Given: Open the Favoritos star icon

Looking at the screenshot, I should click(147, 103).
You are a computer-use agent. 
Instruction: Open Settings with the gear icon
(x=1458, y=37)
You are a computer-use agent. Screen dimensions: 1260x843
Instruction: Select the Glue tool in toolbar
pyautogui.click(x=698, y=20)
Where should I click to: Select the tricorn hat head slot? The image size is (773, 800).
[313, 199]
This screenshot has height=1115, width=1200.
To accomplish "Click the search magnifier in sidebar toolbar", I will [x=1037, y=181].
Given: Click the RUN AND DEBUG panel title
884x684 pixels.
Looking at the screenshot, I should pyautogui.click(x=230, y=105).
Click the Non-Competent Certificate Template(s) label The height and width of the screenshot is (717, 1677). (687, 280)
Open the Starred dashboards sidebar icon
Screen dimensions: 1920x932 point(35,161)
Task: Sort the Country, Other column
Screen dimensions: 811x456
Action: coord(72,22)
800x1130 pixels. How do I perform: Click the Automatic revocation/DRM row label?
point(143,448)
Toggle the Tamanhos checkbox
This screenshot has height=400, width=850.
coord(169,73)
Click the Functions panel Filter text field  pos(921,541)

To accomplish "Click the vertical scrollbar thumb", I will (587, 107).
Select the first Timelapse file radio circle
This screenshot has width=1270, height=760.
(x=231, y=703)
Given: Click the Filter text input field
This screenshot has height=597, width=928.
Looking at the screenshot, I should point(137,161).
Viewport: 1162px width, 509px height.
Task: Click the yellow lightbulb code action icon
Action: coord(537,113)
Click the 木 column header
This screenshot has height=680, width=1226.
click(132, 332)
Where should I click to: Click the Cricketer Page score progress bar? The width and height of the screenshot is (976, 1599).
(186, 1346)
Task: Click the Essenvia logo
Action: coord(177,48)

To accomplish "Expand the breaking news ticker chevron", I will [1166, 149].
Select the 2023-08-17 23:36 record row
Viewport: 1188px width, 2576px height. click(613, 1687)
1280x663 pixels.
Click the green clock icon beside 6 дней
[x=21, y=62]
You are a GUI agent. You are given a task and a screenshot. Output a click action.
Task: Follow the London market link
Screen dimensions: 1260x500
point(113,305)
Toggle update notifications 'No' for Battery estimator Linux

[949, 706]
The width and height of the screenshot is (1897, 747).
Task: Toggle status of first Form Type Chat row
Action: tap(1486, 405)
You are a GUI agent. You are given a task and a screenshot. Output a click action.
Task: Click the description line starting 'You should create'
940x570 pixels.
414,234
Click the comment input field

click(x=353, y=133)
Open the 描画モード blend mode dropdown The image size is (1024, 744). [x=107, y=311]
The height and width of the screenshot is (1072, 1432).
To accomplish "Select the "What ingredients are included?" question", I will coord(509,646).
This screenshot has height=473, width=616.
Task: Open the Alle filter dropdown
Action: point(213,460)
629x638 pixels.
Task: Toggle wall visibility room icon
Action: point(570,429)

┄┄┄┄┄┄┄┄┄┄

**Work instruction:** Reproduce, please, the lines of the material from its first line down to the line containing "Select the first Timelapse file radio circle", keeping both ends and nothing beyond them.

**Response to this exercise:**
Given: Open the Favoritos star icon

Looking at the screenshot, I should click(147, 103).
You are a computer-use agent. 
Instruction: Open Settings with the gear icon
(x=1458, y=37)
You are a computer-use agent. Screen dimensions: 1260x843
Instruction: Select the Glue tool in toolbar
pyautogui.click(x=698, y=20)
Where should I click to: Select the tricorn hat head slot? The image size is (773, 800).
[313, 199]
This screenshot has height=1115, width=1200.
To accomplish "Click the search magnifier in sidebar toolbar", I will [x=1037, y=181].
Given: Click the RUN AND DEBUG panel title
884x684 pixels.
Looking at the screenshot, I should pyautogui.click(x=230, y=105).
Click the Non-Competent Certificate Template(s) label The height and width of the screenshot is (717, 1677). (687, 280)
Open the Starred dashboards sidebar icon
Screen dimensions: 1920x932 point(35,161)
Task: Sort the Country, Other column
Screen dimensions: 811x456
Action: coord(72,22)
800x1130 pixels. How do I perform: Click the Automatic revocation/DRM row label?
point(143,448)
Toggle the Tamanhos checkbox
This screenshot has height=400, width=850.
coord(169,73)
Click the Functions panel Filter text field  pos(921,541)

To accomplish "Click the vertical scrollbar thumb", I will (587, 107).
Select the first Timelapse file radio circle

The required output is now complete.